There’s No Place Like Home – A Cost and Outcomes Analysis of Alternative Models of Care for Young Children with Severe Disabilities in Ireland -

New report launched today endorses the Jack & Jill homecare provision for sick children, recommends more State funding for home nursing care & an extension of Jack & Jill’s service to support children up to the age of six years old.

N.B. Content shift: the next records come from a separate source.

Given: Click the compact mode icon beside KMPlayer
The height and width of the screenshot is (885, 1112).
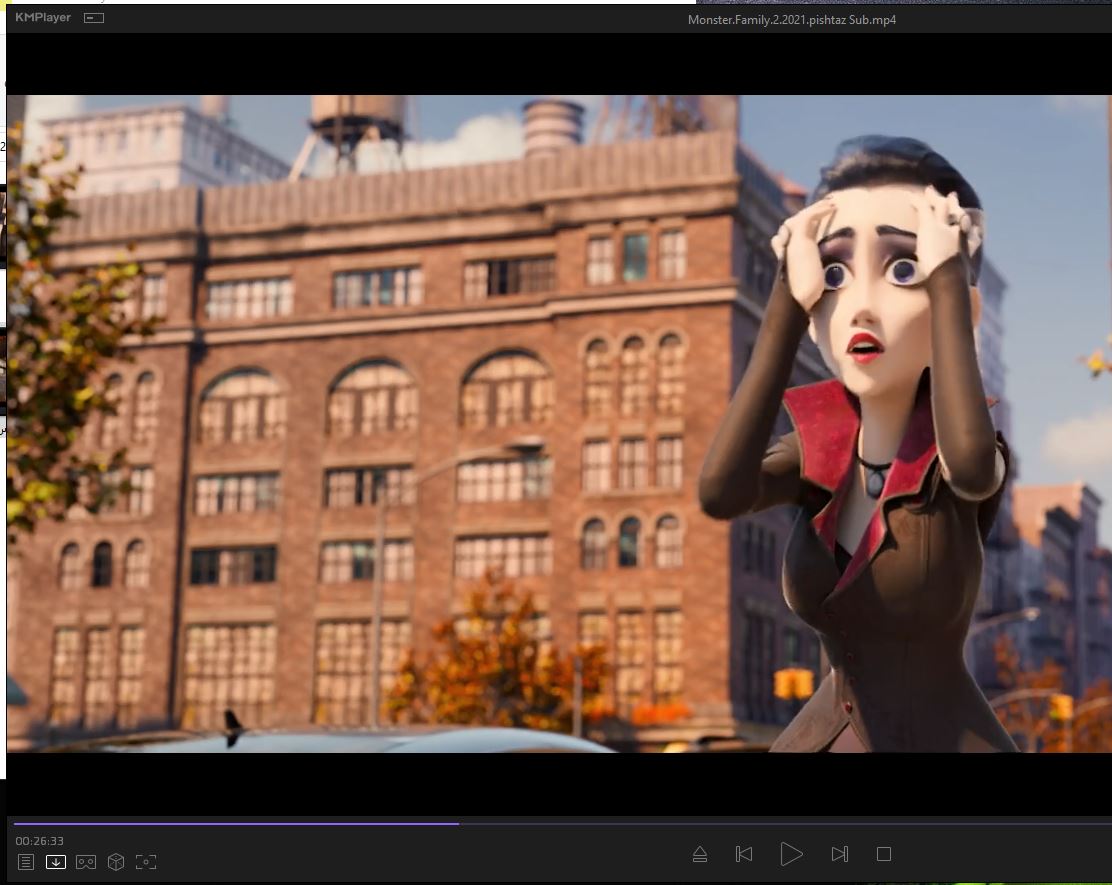Looking at the screenshot, I should [x=94, y=18].
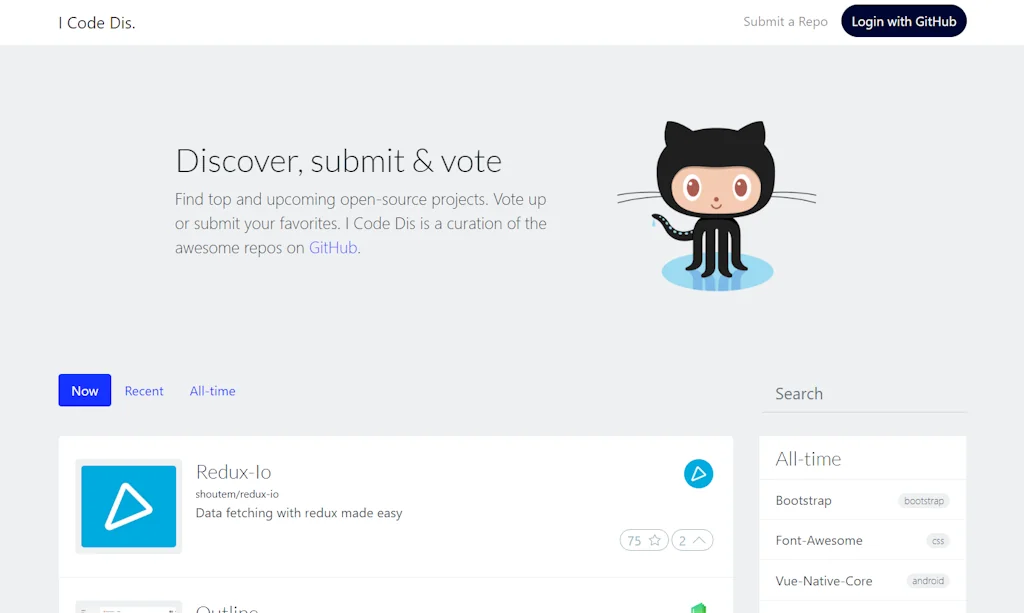Star the Redux-Io repository
The image size is (1024, 613).
[644, 539]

According to a new report launched today in Buswells Hotel in Dublin and online at www.jackandjill.ie, the average annual costs falling on the State to deliver acute hospital care for a severely disabled child are estimated to be €147,365 – almost nine times higher than the average cost of €16,422 per child for the homecare provision currently supported by the Jack & Jill Children’s Foundation. Entitled “There’s No Place Like Home – A Cost and Outcomes Analysis of Alternative Models of Care for Young Children with Severe Disabilities in Ireland” and written by the Centre for Health Policy and Management at the School of Medicine in Trinity College Dublin, the report surveys Jack & Jill’s families nationwide and examines international evidence on the alternative models of care for severely disabled children. It recommends that the State increases its financial contribution to the Jack & Jill Foundation to ensure the sustainability of services which will achieve a net saving for the public purse.
The Foundation currently receives only 19% of its funding through the State and raises most of the €3 million budget it requires annually through the recycling of mobile phones – a situation which, according to Jonathan Irwin, Founder & CEO of Jack & Jill, is “unsustainable longer term no matter how many mobile phones we collect”. The report also recommends that the HSE fill the estimated €1,970,640 per annum financing gap to enable the expansion of Jack & Jill’s provision to children up to the age of 6 years old – the age at which children begin to receive care through expanded government programmes, rather than cutting off the service at the age of 4. Jonathan Irwin, CEO of the Jack & Jill Foundation said today that, “What makes the Jack & Jill model work is that we start off with the needs of the child and the family and we design the home nursing care model around that. We’re keen to get into a 50/50 partnership with the HSE in relation to funding Jack & Jill over the next 5 years which makes financial sense, as well as being the right thing to do and to extend our service to support children up to the age of 6, because that’s what our families need. Now that we have this report, our priority is to get into see the real decision makers in the HSE and the Department of Health & Children within the next 6 weeks.” The Jack & Jill Foundation, an Irish children’s charity established in 1997 by Jonathan Irwin, has supported over 1,200 families nationwide with home nursing care and respite for children up to the age of 4 years old who are born with or who develop brain damage and who suffer from severe intellectual and physical developmental delay as a result.